The Supreme Court did not eventually put Mr Yeddyurappa's swearing-in on hold, but wasn't entirely convinced by this argument. "You mean before swearing in MLAs can switch sides?" the bench asked, wondering how the BJP intended to cross the majority mark of 112 when the other side, the Congress-JDS combine, had a list of 116 lawmakers on its side.

The JDS and Congress outweigh the BJP. In a situation like this on what basis has Mr Yeddyurappa claimed that he has the support of more than half the lawmakers. The court said they hadn't seen his letter to the governor but "the arithmetic defies in what way he was invited".

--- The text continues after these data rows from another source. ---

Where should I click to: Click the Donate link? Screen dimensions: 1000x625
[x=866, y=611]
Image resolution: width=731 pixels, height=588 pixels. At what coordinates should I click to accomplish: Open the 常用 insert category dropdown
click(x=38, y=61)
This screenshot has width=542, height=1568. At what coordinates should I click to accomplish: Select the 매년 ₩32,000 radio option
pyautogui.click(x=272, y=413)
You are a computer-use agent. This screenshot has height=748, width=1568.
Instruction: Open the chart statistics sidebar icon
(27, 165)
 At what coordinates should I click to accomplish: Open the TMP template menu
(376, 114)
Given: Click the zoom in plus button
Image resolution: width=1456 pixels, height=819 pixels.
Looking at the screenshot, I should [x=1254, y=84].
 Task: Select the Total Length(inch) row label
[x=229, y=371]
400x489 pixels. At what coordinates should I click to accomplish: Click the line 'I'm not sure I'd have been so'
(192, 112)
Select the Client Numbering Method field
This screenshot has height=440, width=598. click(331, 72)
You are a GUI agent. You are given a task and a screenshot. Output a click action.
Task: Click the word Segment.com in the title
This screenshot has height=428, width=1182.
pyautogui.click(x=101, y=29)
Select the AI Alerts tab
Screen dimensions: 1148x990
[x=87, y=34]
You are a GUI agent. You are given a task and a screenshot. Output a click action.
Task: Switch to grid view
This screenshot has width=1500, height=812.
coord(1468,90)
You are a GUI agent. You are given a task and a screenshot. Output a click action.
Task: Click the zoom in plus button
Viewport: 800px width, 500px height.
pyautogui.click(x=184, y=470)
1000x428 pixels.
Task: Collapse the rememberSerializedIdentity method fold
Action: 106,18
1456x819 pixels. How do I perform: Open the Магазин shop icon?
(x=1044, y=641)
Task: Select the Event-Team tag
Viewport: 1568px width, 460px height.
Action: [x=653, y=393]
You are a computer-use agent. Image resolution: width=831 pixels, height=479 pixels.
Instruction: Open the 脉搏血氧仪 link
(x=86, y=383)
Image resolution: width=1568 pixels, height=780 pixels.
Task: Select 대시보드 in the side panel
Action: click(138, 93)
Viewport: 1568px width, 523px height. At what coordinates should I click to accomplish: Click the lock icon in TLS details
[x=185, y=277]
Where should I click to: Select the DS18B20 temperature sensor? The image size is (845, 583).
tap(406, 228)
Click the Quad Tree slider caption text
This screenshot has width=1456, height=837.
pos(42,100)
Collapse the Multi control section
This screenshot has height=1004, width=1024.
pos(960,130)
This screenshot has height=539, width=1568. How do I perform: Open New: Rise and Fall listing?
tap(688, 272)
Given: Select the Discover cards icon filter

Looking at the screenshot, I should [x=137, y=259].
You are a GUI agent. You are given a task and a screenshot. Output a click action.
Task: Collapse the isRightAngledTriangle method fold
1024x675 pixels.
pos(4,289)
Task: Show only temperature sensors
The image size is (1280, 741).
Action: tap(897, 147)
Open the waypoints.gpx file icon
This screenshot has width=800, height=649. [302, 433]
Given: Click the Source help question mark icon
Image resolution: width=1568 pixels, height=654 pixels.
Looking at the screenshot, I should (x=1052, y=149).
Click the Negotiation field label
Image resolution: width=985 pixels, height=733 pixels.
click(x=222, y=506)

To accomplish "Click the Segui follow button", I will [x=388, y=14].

Mr Venugopal and Mukul Rohatgi, the government's former top law officer who said he was representing two BJP legislators, had asked the Supreme Court to dismiss the Congress petition, insisting that the court could not stay the governor's decision.

"Heavens won't fall if someone is sworn in. Last time Supreme Court heard in night, the case related to hanging of Yakub Memon", Mukul Rohatgi argued, pointing that the Karnataka case was very different from the one in Goa. In the 2017 case that had also reached the Supreme Court, the senior lawyer said the governor Mridula Sinha had invited Manohar Parrikar because the Congress did not stake claim.

This is the second time that the Supreme Court is holding an overnight hearing. The first was in July 2015 when the top court held a 90-minute hearing in the middle of the night to hear a last-minute petition against the execution of Yakub Memon for his role in the 1993 Mumbai blasts case.

The top court's hearing in the Karnataka case continued for over three hours.

"The governor can't negate democracy... The other side has 104 members and this side, 116.... It is elementary common sense on numbers (which one is greater)," Abhishek Singhvi had countered before a bench comprising Justices AK Sikri, A Bobde and Ashok Bhushan.